One file can have around 20-25 sheets with 3000 each file. By now I have 50 files and growing each day.
I tried with this workflow, without success:
Problems:
Mediocre pc.
I have to work via vpn which makes the proccessing slower than normal.
There would not be any problem with this. I could convert to .csv. The files only have text and numbers.
But I think I need the loop. I am not fully sure that every file contains the same number of sheets.
do you have the option working with remote a connection to computer which is located within the company network environment and running Knime on this compouter? I guess this is the fasted option.
I’m working with this setup without any performance issues.
Good idea!
As far as I know, I am the only person using Knime that I can reach within the company, so I would have to ask for it.
As a matter of fact, I would like to try and teach this software, but projects like this usually die fast.
Maybe I can implement this. Thank you!
Yes. You might also try to ZIP your file, download it and then try to import it. Depening on the version of Excel there might already be an internal compression.
The question would be where the bottleneck is. Is it in the import or is it the VPN connection. You might have to try.
Downloading improves the speed but it is not enough.
I have to make other imports daily with files that can be bigger than each unique sheet within the file. It is the combination of several sheets inside each file which makes the loading painfully slow, I think. The reader has to read 20 sheets per file.

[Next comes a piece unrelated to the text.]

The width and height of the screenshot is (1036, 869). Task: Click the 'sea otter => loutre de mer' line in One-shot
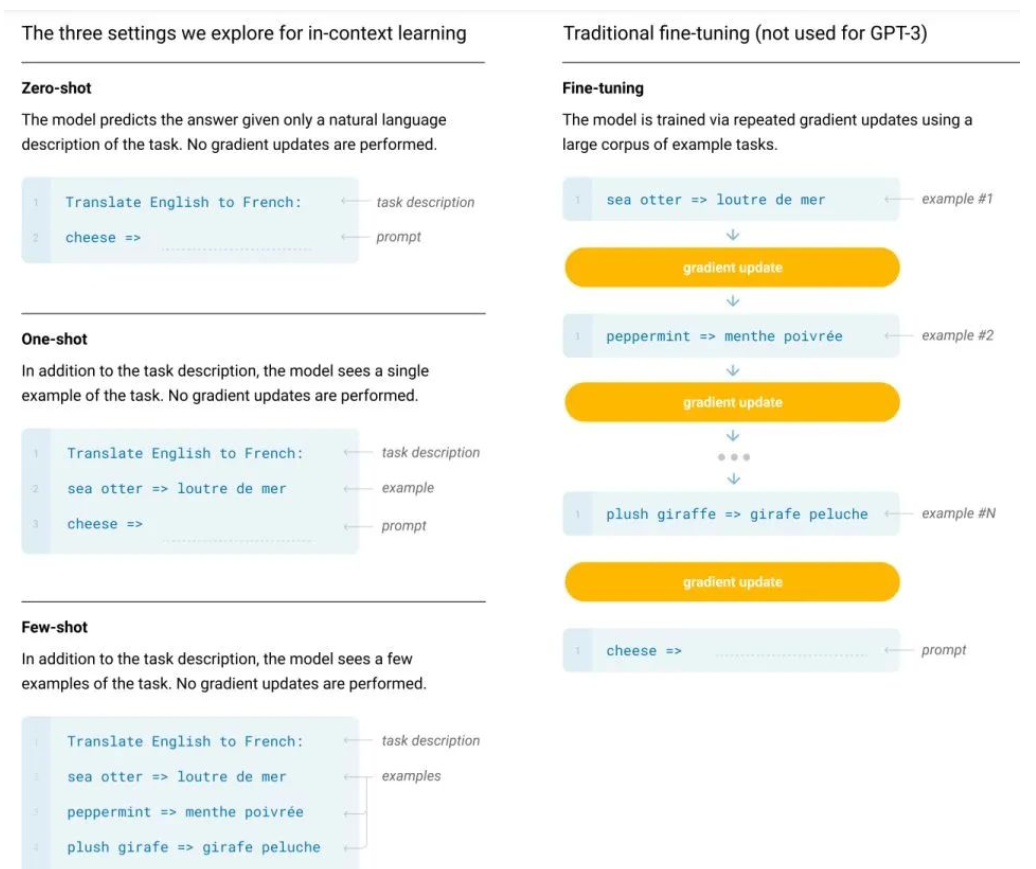click(x=176, y=489)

Could I improve the speed extracting each sheet from every file, converting it to .csv and then reading every file (which would have only 1 sheet inside)?
I.e: Which one is the fastest strategy? Reading every sheet inside the files or reading one sheet per file? Knowing that, if I implement the last option I could have around 20 files per 1 original file.
With the number of files I manage right now, almost 1000 files with 3000 rows each.
I have been through this problem before too and one of the bottlenecks I experienced was not only when reading the excel sheets one by one but specially with the -Read Excel Sheet Names- node.
As far as I understood, the java library used by the -Read Excel Sheet Names- node reads the whole Excel document just to figure out the names of the Excel Sheets, which eventually turns out to be quite inefficient.
Have you measured the time every node takes to execute in your example ? Is it also the case for you (the Read Excel Sheet Names- node takes as long as the execution of the loop) ?
Yep, the Read Excel Sheet Names node takes a little time but since it is outside the loop it is not a big deal. Maybe 60 seconds. In contrast with the Excel reader… around six minutes per load. I.e: 5 hours when I get to the 50 files mark.
This is the reason why I wanted a simple loop. As minimal as possible. Only reading inside the loop.
I think I will try making one csv per sheet and downloading to local.
Keep you posted?
2º I give the indication via the loop to the Excel reader of what I need it to read. I find this step to be highly important. It has to read “file”, not “files in folder” via the flow variable.
After that, the rest of the workflow is prepping. As you can see, the tedious part is the set up. I have to make one per sheet, whis is slow and manual, but once I have it ready, it is so much faster.